Methods: A multicenter prospective cohort study was performed in three different hospitals in West China. Pre-eclampsia patients and healthy pregnant women were recruited from January 2023 to January 2024. Clinical information of included participants was collected, and serum BTM levels were detected by electrochemiluminescence immunoassay. Clinical outcomes including disease aggravation (severe pre-eclampsia, eclampsia, and HELLP syndrome), low live birth weight (LBW), and premature delivery were followed up.
Results: A total of 69 pre-eclampsia patients and 75 healthy pregnant women were recruited finally, and 48 pre-eclampsia patients and 48 healthy controls who matched for age and gestational weeks were selected among them.
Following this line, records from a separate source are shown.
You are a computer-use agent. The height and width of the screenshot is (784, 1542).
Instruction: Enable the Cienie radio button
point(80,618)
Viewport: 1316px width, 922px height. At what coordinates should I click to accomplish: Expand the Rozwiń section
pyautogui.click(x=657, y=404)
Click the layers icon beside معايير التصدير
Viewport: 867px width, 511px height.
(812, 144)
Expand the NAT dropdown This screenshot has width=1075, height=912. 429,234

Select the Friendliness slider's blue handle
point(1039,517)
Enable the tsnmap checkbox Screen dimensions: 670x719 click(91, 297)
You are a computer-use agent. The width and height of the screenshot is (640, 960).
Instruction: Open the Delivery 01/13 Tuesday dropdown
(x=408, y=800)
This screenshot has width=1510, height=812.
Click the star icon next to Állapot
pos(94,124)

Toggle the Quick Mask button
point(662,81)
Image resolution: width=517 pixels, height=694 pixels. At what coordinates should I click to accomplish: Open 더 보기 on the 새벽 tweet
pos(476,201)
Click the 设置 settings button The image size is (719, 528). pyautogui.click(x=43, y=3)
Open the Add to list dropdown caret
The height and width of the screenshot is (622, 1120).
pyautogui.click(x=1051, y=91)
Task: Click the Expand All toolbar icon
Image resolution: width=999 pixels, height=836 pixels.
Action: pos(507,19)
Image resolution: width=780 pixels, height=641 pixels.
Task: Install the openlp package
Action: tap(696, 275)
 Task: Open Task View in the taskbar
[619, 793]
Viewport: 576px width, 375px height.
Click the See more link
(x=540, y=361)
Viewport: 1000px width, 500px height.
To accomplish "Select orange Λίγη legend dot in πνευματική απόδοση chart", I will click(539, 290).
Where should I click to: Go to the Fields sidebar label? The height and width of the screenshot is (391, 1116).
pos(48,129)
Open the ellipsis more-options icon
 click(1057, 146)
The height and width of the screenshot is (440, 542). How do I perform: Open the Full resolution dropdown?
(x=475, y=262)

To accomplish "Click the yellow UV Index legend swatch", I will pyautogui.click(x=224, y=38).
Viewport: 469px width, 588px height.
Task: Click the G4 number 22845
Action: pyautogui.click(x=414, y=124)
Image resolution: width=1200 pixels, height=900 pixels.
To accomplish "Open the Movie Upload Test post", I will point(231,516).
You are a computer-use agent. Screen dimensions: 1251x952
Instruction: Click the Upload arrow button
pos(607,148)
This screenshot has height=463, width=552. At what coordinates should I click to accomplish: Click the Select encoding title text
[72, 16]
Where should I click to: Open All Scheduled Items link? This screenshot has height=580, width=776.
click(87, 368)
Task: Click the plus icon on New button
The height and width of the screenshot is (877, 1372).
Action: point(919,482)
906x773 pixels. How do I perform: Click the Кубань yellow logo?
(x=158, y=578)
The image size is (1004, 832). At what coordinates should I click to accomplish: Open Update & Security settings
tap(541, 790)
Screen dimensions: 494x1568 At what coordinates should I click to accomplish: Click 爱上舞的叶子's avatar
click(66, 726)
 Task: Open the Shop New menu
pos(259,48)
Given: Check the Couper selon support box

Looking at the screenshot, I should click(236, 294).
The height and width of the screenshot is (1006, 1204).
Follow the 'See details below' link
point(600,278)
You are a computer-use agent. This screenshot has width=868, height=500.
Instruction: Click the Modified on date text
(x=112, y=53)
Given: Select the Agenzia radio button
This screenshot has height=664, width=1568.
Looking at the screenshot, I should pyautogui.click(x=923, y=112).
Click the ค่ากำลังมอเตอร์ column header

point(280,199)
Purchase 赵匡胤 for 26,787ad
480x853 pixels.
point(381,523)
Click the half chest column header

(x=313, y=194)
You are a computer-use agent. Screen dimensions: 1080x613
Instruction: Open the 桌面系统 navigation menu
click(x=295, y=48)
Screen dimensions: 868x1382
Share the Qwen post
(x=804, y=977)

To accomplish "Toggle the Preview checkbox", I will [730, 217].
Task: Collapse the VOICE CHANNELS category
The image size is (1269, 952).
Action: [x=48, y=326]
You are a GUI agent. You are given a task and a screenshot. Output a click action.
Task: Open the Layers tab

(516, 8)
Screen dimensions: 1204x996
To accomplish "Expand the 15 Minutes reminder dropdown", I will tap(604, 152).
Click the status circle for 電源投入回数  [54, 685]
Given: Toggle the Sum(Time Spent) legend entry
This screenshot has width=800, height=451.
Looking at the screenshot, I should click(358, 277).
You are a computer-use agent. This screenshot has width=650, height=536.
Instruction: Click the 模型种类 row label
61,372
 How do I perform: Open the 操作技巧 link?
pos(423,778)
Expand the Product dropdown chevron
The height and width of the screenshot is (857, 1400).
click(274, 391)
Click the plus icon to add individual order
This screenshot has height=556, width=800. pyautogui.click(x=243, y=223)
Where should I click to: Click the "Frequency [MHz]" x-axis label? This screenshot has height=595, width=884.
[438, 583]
The pre-eclampsia patients had elevated BTM levels compared with healthy controls. ß-CTX was an independent risk factor for disease aggravation, LBW, and premature delivery among pre-eclampsia patients. ß-CTX was a valuable predictive factor for disease aggravation, LBW, and premature delivery among pre-eclampsia patients (AUC were 0.772, 0.768, and 0.930, respectively, and p values were 0.001, 0.002, and < 0.001, respectively).
Conclusion: Pre-eclampsia patients may have an activated bone metabolism status compared with healthy controls. Pre-eclampsia patients with elevated bone resorptive marker ß-CTX should pay more attention to the risk of disease aggravation and adverse pregnancy outcomes.